2. If your primary sales pitch is “This business could...”, you're likely wasting your time.

Buyers of private businesses are a very conservative bunch. If they are not, their bankers will require them to be. As such, they must rely on solid historical performance to justify purchase prices. Business sellers that try to peg most of the value on what the business “could” do typically waste their time and lose credibility. Buyers don't have to buy. They only put their money at risk when they find a good deal. If you wouldn't do it... it's likely nobody else will either.

 

3. To maximize value, be open to providing some seller financing.

If you ask for 100% cash at closing, studies show you'll typically receive a much lower total price. This is because the amount of cash that the buyer has and the amount the bank will lend are usually fixed amounts.

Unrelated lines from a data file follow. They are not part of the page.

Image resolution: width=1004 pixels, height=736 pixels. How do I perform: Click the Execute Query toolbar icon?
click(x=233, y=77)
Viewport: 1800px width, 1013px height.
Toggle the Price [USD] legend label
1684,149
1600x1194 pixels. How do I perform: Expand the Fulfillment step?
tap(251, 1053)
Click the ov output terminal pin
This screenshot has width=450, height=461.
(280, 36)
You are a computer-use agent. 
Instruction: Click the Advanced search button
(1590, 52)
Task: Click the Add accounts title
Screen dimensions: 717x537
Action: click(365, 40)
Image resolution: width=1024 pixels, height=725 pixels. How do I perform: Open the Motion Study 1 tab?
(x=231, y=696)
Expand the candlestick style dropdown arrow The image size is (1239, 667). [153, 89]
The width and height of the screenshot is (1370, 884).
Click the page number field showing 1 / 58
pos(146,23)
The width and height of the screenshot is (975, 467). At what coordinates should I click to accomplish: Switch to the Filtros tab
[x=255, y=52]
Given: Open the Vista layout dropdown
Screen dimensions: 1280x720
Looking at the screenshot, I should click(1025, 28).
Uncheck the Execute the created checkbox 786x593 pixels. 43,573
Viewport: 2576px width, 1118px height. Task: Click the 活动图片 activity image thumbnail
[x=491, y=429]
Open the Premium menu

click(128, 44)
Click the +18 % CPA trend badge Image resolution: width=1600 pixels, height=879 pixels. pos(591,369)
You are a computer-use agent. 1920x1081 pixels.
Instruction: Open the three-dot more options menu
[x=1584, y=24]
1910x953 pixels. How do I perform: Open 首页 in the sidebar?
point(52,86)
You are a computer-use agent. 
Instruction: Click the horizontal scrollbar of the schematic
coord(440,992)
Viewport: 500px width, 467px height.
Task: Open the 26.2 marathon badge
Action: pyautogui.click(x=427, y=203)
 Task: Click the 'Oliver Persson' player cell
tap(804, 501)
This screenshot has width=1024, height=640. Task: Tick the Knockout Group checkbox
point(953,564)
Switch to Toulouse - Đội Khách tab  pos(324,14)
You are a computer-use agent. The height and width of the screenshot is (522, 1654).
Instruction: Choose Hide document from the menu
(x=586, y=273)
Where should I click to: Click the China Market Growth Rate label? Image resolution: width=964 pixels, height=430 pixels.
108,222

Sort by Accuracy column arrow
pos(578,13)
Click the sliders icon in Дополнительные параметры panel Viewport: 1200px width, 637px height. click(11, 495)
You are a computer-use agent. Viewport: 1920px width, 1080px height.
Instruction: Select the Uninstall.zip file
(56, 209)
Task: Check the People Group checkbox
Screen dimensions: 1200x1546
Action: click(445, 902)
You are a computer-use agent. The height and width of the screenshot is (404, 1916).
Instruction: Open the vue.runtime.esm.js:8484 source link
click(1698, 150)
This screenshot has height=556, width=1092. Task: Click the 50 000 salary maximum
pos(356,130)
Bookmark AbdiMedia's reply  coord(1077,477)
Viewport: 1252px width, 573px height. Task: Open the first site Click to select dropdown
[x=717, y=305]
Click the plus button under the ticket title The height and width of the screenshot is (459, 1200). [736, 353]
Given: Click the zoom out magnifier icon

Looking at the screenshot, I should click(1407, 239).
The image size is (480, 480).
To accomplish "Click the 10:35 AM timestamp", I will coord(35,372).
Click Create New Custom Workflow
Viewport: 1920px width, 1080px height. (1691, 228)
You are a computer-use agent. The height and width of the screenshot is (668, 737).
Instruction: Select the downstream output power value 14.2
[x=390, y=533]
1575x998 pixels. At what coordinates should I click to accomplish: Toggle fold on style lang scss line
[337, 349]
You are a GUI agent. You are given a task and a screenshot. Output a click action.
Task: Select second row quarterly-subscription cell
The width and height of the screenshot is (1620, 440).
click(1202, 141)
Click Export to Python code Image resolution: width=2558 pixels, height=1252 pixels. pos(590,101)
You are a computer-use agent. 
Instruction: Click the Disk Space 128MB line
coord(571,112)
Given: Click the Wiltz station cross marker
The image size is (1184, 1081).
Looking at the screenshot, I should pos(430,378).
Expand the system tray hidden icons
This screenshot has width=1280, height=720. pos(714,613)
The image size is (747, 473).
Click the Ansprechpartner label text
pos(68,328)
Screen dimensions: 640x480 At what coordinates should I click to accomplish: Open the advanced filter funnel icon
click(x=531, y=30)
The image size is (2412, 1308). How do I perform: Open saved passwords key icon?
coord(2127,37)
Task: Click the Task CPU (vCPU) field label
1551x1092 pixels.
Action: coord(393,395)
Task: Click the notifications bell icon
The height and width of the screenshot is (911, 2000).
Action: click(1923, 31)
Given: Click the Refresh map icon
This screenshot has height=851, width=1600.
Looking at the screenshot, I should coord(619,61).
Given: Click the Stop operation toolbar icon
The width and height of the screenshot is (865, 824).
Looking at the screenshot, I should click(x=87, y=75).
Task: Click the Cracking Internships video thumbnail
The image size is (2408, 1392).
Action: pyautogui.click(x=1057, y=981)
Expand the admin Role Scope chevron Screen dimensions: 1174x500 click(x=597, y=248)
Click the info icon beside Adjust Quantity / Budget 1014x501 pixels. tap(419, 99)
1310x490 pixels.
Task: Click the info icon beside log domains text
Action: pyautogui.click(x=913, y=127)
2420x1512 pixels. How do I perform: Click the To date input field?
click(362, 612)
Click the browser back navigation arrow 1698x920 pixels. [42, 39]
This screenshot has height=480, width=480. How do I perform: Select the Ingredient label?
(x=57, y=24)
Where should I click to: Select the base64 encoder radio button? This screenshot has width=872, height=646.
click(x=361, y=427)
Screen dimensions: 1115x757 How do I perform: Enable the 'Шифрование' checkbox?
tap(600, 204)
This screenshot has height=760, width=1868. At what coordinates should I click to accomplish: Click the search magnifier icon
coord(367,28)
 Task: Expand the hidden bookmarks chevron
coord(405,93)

The sum of the buyer's cash and bank financing is the maximum you can receive at closing. Now, you would like more? Then offer some seller financing. Worst case is you don't get paid your entire seller-financing portion, but you still received more than the all cash price!

 

4. They won't appreciate the work that went into building your business.

Unfortunately, buyers look at your business simply as an investment. They won't appreciate the blood, sweat and tears that you put into building it - whether or not you made the website popular and generating sales or you have gotten brand and social reputation massively using SocialProof ways. You'll always have the pride of knowing what you accomplished and the respect of those who watched you do it. Don't expect any more from a buyer than a fair price.

 

5. Buyers love when you represent yourself.

Few sellers are experienced in business sales or valuation. All sellers are emotional when it comes to selling their “baby.” No seller is objective. As the saying goes, “If you represent yourself you have a fool for a client.” Do your heirs a favor and find an expert to assist you.

 

6. Your competition aren't good buyers.

Sure, competitors are logical buyer candidates and quite easy to identify. So you contact the owner of XYZ and ask, “Are you interested?” Now he has a free chance to gather information that will help him compete against you. And even if you don't send him your confidential information, he'll use the fact that you want to sell against you... starting today. Oh, he competes in a different territory? These buyers won't pay as much because the skill, expertise, processes and methods of your company are less valuable to those already doing what you do. The better (and lower risk) buyers are individuals, financial buyers or companies in related or adjacent industries.